Whitaker’s early interest in snakes was evident when he had a six-foot python living under his boarding school bed. “It was a strange school that allowed you to keep snakes under your bed! To be honest, I didn’t exactly tell them about it. I’d take it out now and then when no one was around to feed it; I quickly learned how to catch rats. Just outside the kitchen, there was a garbage dump, so I set a rattrap there — plenty of rats to catch,” he said.
Janaki Lenin spoke about the wealth of traditional knowledge, particularly that of the Irulas, a snake-catching community in Tamil Nadu.

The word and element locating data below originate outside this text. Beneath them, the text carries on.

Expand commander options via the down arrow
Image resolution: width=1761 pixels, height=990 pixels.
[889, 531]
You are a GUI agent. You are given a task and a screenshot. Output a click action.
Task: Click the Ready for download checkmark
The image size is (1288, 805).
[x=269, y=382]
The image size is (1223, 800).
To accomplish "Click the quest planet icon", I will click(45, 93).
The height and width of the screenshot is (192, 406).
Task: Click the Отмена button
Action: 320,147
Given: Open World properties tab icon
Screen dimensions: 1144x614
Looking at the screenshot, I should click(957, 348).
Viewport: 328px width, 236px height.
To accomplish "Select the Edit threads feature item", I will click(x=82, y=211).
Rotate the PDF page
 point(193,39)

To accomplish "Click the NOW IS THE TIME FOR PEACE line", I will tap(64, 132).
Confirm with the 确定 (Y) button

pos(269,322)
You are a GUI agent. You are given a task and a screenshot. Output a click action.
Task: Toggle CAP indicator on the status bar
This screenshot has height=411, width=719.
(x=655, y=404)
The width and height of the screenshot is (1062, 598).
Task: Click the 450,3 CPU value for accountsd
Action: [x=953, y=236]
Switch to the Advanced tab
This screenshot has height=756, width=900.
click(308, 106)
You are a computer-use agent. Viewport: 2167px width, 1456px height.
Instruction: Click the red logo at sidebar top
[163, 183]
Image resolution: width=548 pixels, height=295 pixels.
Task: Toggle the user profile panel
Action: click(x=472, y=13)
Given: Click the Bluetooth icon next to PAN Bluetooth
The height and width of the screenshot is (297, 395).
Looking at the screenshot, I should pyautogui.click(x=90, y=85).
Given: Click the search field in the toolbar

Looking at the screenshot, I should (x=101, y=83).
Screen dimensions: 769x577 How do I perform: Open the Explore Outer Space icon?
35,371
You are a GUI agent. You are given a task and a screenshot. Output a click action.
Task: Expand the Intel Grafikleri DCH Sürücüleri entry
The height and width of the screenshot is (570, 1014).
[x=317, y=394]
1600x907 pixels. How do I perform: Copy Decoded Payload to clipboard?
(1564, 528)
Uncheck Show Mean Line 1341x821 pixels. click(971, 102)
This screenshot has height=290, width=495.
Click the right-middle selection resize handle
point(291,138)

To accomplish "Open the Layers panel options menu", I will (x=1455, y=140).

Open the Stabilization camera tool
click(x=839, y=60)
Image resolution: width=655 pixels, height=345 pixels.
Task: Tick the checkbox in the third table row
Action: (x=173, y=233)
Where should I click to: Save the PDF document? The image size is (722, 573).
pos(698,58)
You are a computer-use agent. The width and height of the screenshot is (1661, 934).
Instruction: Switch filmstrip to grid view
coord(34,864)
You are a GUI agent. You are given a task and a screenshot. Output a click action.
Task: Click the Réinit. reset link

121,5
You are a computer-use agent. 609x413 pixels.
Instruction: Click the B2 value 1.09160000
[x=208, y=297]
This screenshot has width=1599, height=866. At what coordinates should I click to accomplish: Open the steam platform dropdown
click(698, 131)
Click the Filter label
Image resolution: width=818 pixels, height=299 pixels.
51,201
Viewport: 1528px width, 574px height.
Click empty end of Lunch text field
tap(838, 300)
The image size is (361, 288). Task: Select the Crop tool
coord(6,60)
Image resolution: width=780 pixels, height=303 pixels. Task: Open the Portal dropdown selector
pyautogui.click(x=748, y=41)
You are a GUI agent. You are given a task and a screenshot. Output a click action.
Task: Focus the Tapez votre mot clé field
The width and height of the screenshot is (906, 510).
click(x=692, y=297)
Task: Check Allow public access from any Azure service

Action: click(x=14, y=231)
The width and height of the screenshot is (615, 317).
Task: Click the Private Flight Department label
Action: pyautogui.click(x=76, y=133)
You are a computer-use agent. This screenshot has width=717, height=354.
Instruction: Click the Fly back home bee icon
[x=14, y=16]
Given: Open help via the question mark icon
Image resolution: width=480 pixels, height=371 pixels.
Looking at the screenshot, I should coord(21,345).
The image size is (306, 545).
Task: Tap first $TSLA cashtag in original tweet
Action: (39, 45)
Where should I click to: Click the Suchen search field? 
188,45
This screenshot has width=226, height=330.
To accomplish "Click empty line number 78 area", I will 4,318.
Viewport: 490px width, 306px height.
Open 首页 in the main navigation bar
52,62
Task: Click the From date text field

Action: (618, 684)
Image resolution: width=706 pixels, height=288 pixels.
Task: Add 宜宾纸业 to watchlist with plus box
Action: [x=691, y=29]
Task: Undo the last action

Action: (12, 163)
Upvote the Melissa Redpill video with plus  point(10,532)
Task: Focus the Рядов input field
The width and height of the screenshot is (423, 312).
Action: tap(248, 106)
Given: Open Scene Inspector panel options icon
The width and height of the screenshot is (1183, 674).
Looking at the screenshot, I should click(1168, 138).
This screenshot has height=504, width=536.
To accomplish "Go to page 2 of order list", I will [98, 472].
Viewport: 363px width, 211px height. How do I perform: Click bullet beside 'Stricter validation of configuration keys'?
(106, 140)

“They’re known for their expertise in catching rats and snakes, but they also possess deep knowledge about termites, white-spotted mounds, lizards, mongooses, medicinal and edible plants. Sadly, this knowledge is now outlawed and dismissed,” Lenin said. “Indigenous communities across the country have an intuitive understanding of the natural world, but scientists only arrive later and publish their findings as if they’re discovering them for the first time,” said Janaki Lenin, who is an author and documentary filmmaker .
The couple also read out some portions from Whitaker’s book, ‘Snakes, Drugs and Rock N Roll’.
Fondly called ‘the snake man of India’, Whitaker has founded the Madras Snake Park, the Andaman and Nicobar Environment Trust and the Madras Crocodile Bank Trust.